魔術の種明かし(後)

 制服姿の1人の少女が、渋谷の街の人ごみを嬉しそうに歩いて行く。

高校の制服を身に纏う少女の姿は、年齢相応の少し活発な様子が見て取れるが、彼女の実年齢は制服を着る必要が無い年齢だ。

この少女が大量殺人、残虐な犯罪を当たり前のようにこなす危険人物だと一目で分かる人間はいないだろう。

人ごみを歩いて行く少女は歩みを止めず、とある建物に入って行く。

駅にもつながり、様々な店が入った施設だが、サラリーマンがターゲットの店が多いためか、昼にもなれば朝の混雑が嘘のように静まり返る。

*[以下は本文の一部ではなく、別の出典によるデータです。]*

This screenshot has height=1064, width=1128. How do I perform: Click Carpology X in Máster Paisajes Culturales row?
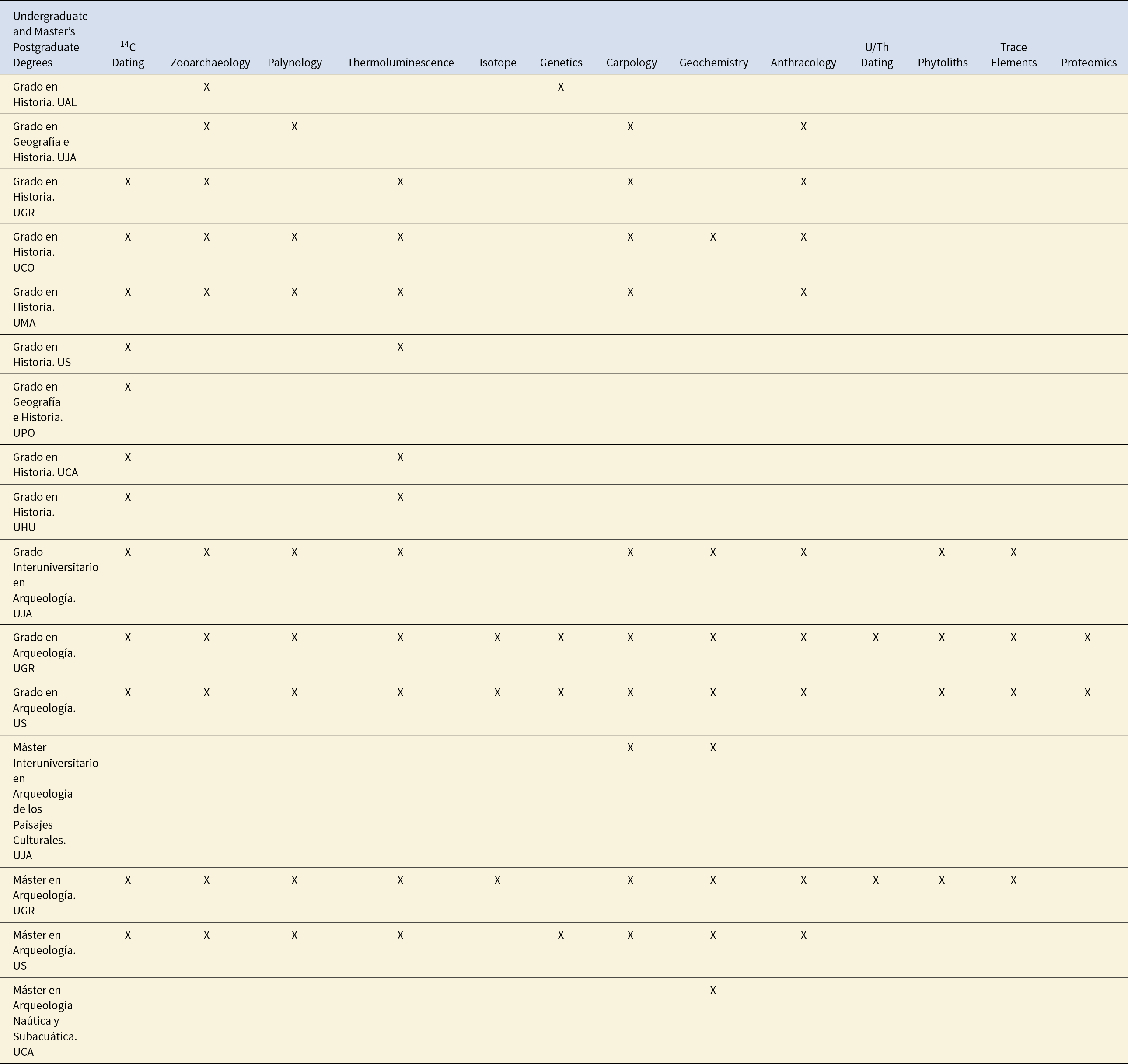click(x=630, y=747)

そんな場所を制服姿の少女が歩けば、不審がる人も中にはいたかもしれない。

彼女は迷う事無く女子トイレの中へと入って行く。

待ち焦がれていたかのように、もう一人の少女が尊敬の眼差しを向ける。

「エージェント?」

 エージェントと呼ばれた少女、皇桜花はくすくすと笑って応える。



 三上琉亜。

幼い頃に両親を亡くし、親戚の家をたらい回しにされた挙句、数々の暴力を振るわれていたそうだ。

そんな中、彼女はファンタジーの魔法に心酔し、1人その研究をしていた。

周りから見れば所謂異常だったのだろう。

殺害された人物達との共通点は全く無かったが、それぞれの人物が何らかの犯罪に加担している人物達だった。

恐らく殺害する人物は黒の御使いが用意したのだろう。

断罪と称して、自分が心酔した魔術によって次々と殺人を犯していく。

まるで都合の良いスケープゴート。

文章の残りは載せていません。